While other communities across the country are closing down newspapers, the Bronx, which has longly been an undercovered New York City borough, has given birth to a new newspaper: the Tremont Tribune.
The best part is that the Tremont Tribune, which is serving Tremont, Belmont, Bathgate, West Farms and Crotona, is a free BILINGUAL (English-Spanish) community newspaper. The first May issue is circulating in the neighborhoods it serves.
The Tribune is published by the Bronx News Network (BNN), a new nonprofit organization founded and sponsored by the Mosholu Preservation Corporation, a group used to community news reporting in the Bronx. After all, the Mosholu Preservation Corporation has published the award-winning Norwood News in the northwest Bronx since 1988. BNN also publishes the Mount Hope Monitor in Community District 5.

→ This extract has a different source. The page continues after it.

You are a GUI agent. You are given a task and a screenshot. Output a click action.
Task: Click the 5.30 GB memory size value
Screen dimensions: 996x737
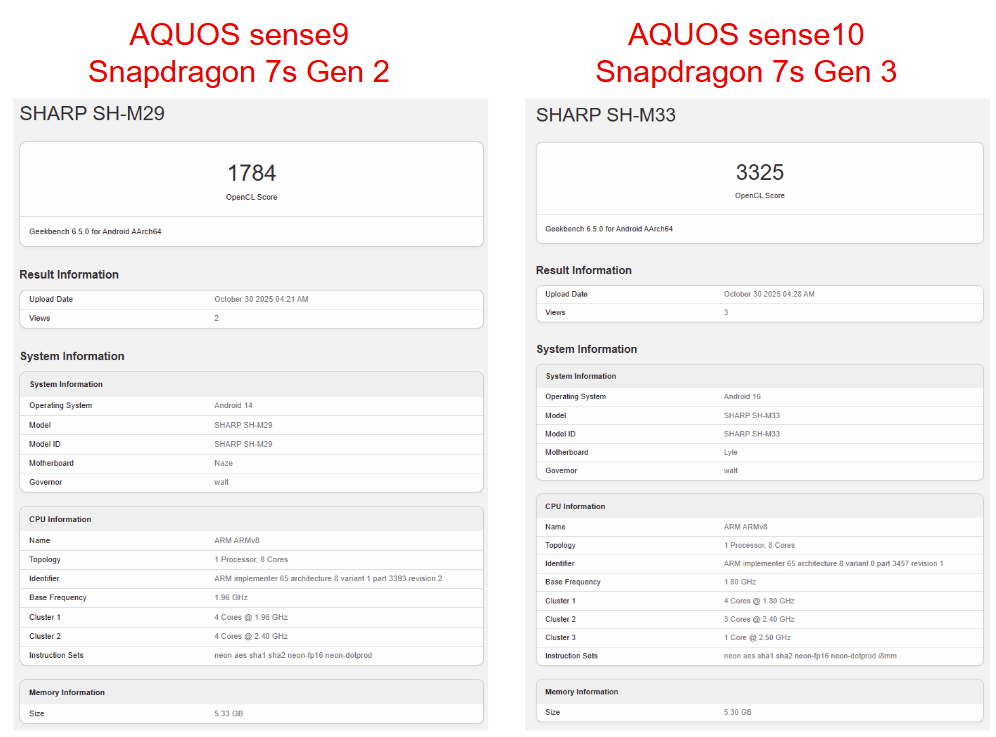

In a message to readers in its inaugural copy, the Tremont Tribune welcomes readers with an exclamation mark. It's a bold move to start newspapers these days in this tough economy. But it does make sense to start a community paper in an area that has been undercovered for so long and to offer content in Spanish too.
I was honored to have received a copy of the inaugural newspaper from the hands of Jordan Moss, BNN executive editor, shortly after the inauguration ceremony of our new Borough President Ruben Diaz, Jr. yesterday at Lehman College. Our new BP spoke of his "One Bronx" vision for the borough, and I think the Tremont Tribune adds a needed and important community voice.
In the welcoming article, BNN tells readers the Tribune is part of a "growing movement of nonprofit community news in the Bronx." BNN works with other nonprofit community newspapers including the Highbridge Horizon (which is also bilingual), the Hunts Point Express and the Mott Haven Herald.
All these newspapers have their own sites and are linked through the BNN.
The May edition of the Tribune, which is only 12 pages, offers articles ranging from an article on how residents in Crotona are setting their sights on federal stimulus money to go toward building a green community center in Jacob's Field to a full page of community events and announcements.
It also features an insert of Bronx Youth Heard (also bilingual), a publication of the Bronx Youth Journalism Initiative, which is published four times a year and appears inside the Norwood News, the Highbridge Horizon and the Mount Hope Monitor. Actually, the Youth Journalism Program is currently seeking Bronx high school students who are sophomores, juniors or seniors to apply. Classes begin in September. For more information on this educational opportunity, e-mail bronxyouthheard (at) gmail.com.
To check out the Tribune online, go to www.tremonttribune.org. The paper's editor is James Fergusson.